2025年8月、広島と長崎への原爆投下から80年を迎えます。厚生労働省によると、2025年3月時点で被爆者健康手帳を持つ被爆者の人数は初めて10万人を下回り、平均年齢は86.13歳となりました(出典:厚生労働省ホームページ https://www.mhlw.go.jp/stf/newpage_26531.html)。被爆者や同時代を生きた人々から直接話を聞くことがさらに困難になっています。その一方で、これまで上げられてきた声が顧みられないままに、世界では核兵器の脅威がますます高まっているように見えます。

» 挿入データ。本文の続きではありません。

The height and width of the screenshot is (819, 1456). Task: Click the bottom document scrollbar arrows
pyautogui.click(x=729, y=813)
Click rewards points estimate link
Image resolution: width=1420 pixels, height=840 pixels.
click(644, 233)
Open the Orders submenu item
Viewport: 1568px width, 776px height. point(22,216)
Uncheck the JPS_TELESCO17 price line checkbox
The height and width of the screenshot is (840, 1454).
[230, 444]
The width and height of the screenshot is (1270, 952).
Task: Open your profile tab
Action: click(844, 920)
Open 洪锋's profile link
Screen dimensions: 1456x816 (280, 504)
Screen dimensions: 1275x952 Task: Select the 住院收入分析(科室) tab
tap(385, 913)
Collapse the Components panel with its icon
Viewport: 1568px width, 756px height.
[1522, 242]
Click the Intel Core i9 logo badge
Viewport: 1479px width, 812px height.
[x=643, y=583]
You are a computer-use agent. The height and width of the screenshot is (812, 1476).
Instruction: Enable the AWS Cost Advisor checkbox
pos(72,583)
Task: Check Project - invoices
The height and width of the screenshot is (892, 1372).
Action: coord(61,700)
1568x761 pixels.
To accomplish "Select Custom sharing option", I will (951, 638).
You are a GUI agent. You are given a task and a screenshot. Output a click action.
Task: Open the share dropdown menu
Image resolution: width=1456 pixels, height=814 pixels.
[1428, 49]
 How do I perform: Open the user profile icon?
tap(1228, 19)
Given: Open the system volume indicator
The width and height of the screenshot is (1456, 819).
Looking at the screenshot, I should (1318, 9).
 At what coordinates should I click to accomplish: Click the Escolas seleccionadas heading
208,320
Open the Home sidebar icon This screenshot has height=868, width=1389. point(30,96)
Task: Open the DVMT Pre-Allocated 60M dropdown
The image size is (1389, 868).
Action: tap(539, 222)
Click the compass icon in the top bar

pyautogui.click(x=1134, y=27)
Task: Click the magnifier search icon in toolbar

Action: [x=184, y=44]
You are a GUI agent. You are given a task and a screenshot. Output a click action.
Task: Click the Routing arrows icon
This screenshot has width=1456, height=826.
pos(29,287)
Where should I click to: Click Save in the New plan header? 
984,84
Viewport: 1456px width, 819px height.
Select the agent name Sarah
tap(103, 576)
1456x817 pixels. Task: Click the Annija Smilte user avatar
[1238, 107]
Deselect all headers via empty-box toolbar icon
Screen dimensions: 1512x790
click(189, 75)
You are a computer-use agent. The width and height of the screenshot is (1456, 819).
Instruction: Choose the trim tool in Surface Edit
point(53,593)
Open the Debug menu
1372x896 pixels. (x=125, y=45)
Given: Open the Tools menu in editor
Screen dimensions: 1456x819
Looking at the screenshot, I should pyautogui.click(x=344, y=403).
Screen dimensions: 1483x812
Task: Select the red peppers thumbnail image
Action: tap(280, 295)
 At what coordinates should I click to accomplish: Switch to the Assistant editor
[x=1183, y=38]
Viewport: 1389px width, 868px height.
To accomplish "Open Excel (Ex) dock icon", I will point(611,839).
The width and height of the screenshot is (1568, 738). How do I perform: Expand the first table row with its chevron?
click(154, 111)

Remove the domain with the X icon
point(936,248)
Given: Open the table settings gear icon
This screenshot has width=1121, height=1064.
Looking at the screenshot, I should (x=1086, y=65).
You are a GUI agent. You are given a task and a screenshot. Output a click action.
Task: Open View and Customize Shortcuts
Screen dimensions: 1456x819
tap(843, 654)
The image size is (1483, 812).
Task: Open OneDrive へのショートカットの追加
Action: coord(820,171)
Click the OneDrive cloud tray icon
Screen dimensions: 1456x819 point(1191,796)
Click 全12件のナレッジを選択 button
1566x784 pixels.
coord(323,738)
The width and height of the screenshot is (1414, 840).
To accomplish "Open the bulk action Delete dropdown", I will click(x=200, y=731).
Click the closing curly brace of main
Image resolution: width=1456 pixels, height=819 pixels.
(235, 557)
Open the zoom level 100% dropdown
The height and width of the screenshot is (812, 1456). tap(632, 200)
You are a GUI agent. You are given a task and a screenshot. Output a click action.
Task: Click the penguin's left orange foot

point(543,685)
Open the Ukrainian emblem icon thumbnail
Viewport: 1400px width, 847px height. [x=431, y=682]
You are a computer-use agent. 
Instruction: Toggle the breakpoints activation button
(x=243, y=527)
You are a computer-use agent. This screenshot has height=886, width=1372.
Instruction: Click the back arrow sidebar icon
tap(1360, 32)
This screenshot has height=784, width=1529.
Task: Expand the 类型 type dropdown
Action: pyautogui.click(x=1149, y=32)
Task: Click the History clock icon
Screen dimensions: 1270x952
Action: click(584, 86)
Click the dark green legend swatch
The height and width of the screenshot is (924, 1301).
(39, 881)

しかし、こうした状況において必要とされるのは、被ばくの記憶―被ばく以前の生活、被ばく後の甚大な苦しみ、そしてその後の長年にわたる身体的・精神的な困難―への想像力ではないでしょうか。それは決して容易なことではありませんが、同時代を生きた映画作家たちは、実感をもって捉えることの難しい被ばく体験と、見えない放射能の恐怖を、映画の言葉によって表現し、観客に伝えようとしてきました。そうして生まれた作品に触れることは、時代を越えて私たちが想像を広げていくための一歩となりうるのではないでしょうか。
映画図書室は、こうした被ばくの記憶と恐怖を描く映画群の台本も所蔵しています。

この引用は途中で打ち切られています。